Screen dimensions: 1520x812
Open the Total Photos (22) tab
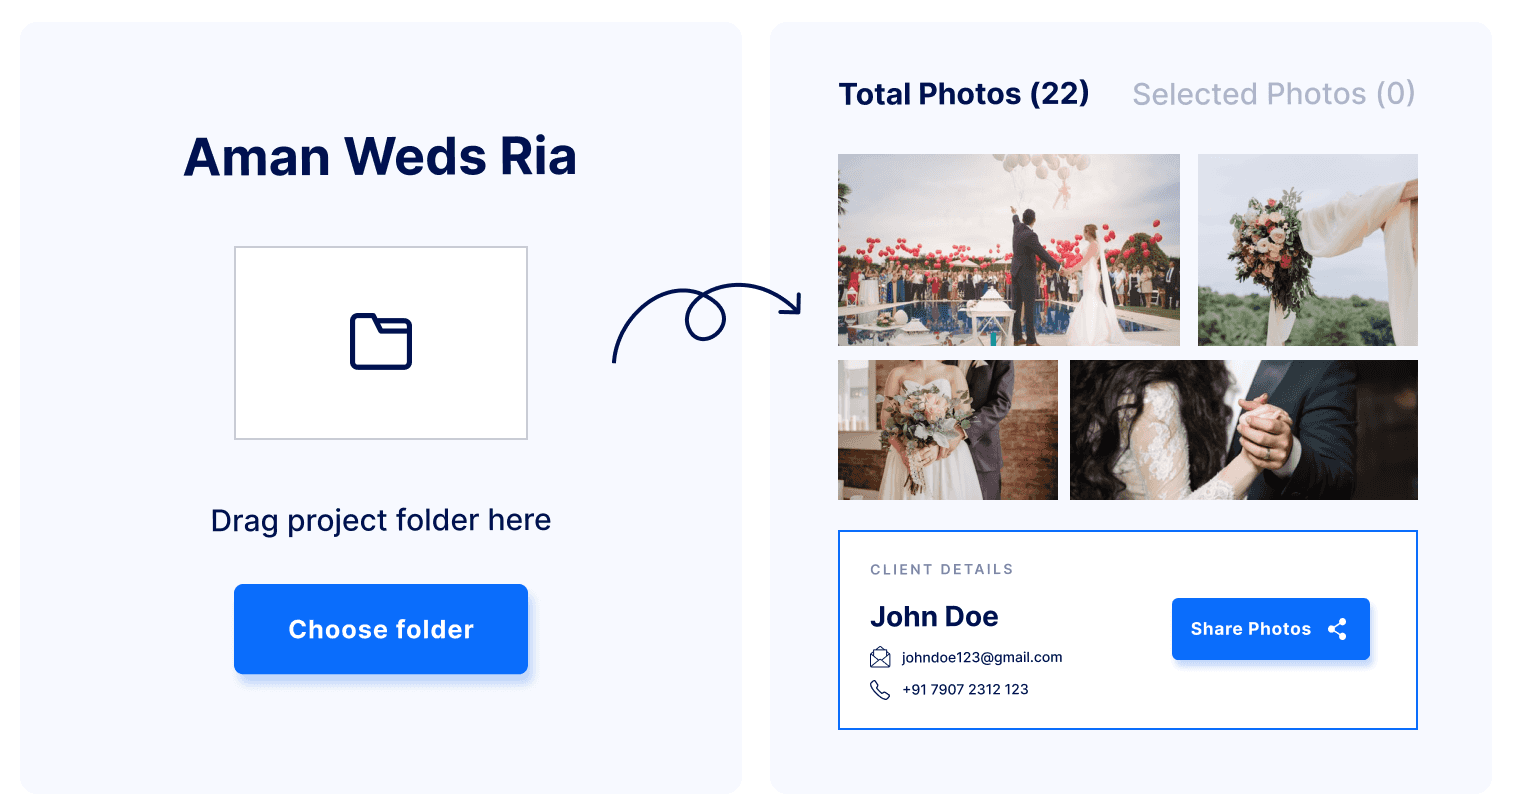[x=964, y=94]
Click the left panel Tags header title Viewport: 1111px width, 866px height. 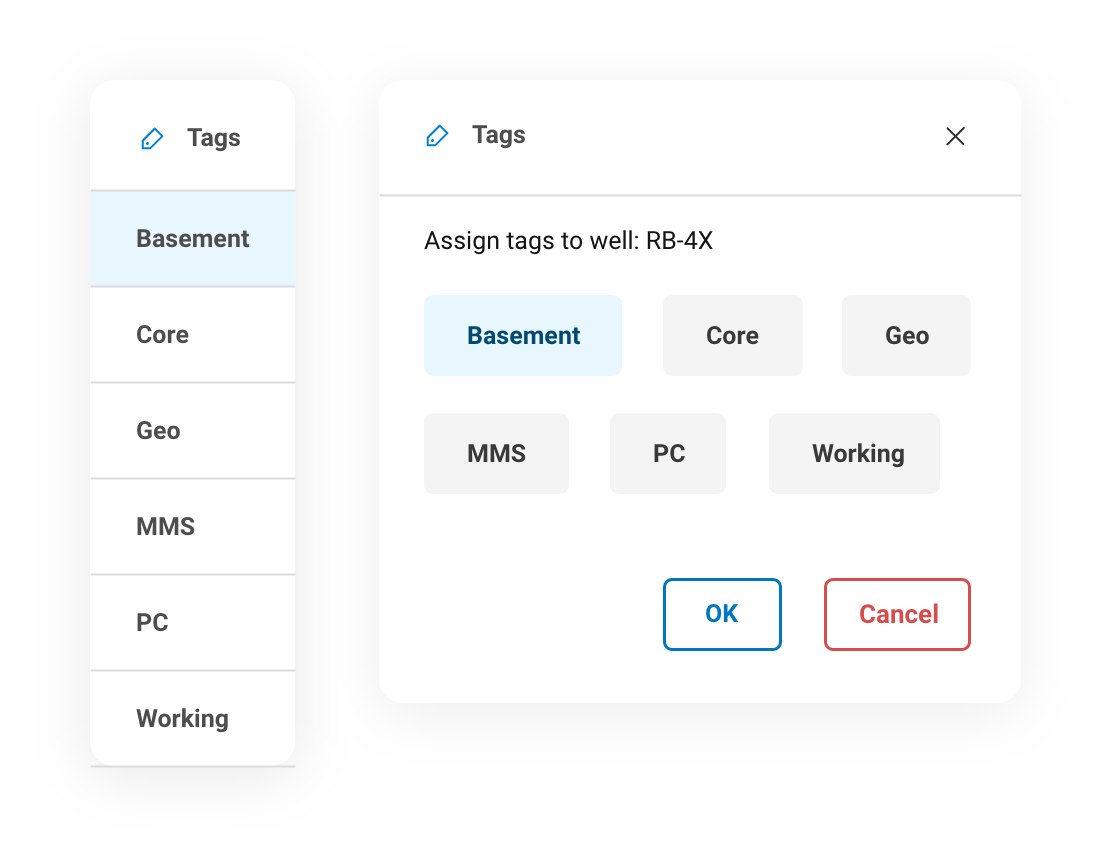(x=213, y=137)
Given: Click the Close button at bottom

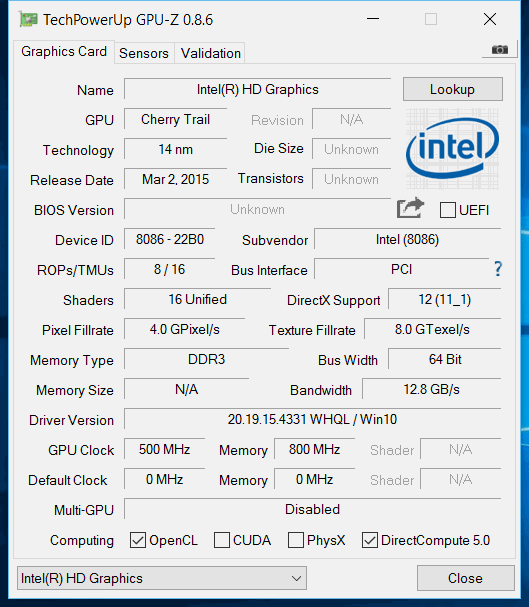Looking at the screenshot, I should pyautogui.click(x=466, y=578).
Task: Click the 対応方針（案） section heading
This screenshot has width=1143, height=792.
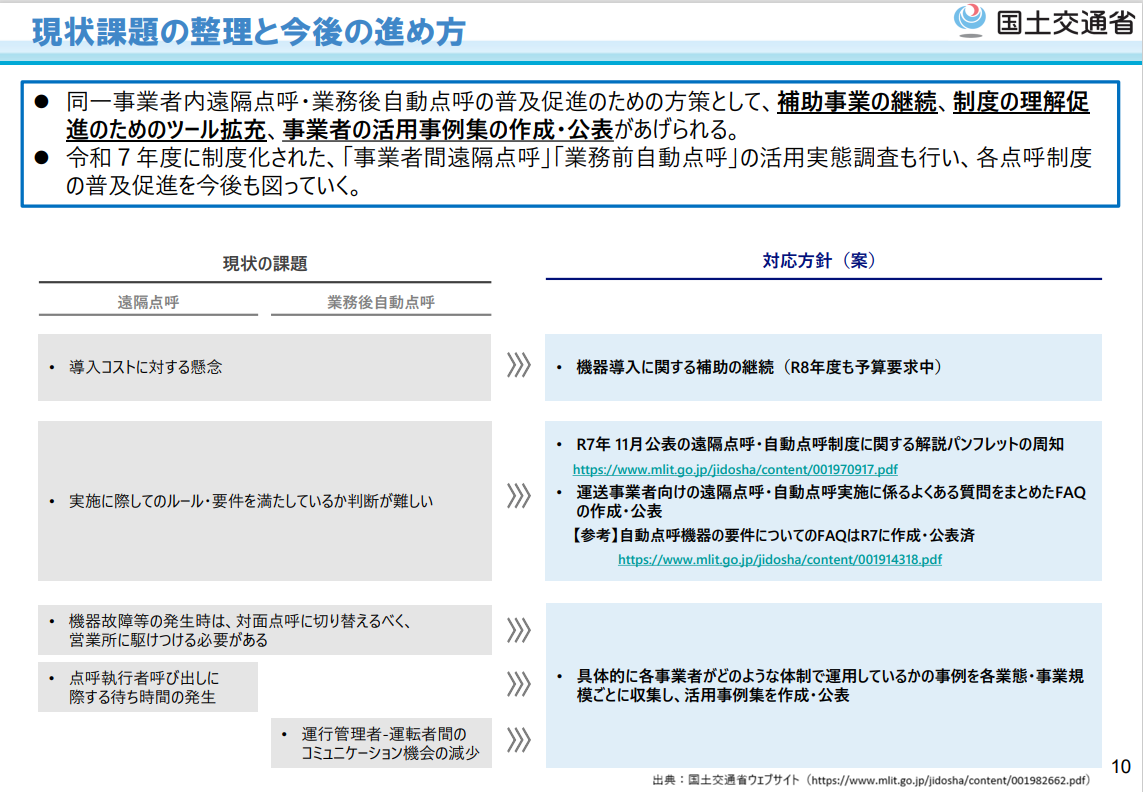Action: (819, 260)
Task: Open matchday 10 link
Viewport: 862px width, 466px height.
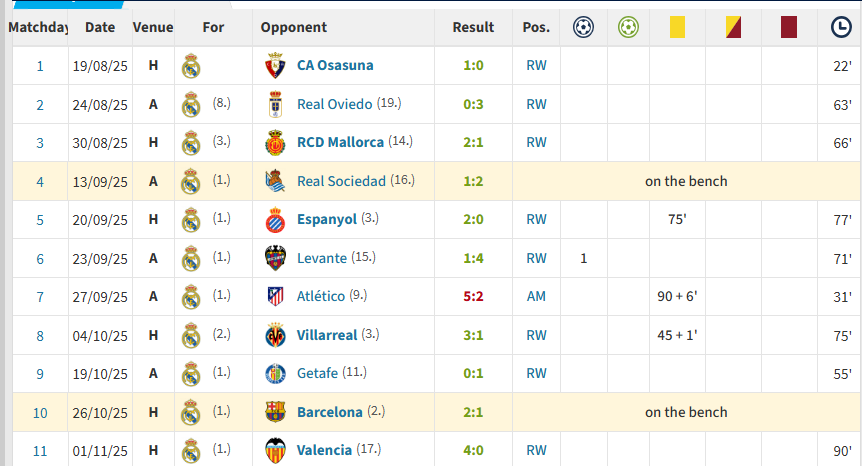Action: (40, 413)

-- THE PROBLEM --
To answer, count the lines of the material that contain "Task" and give only that number.

-- THE ANSWER --
2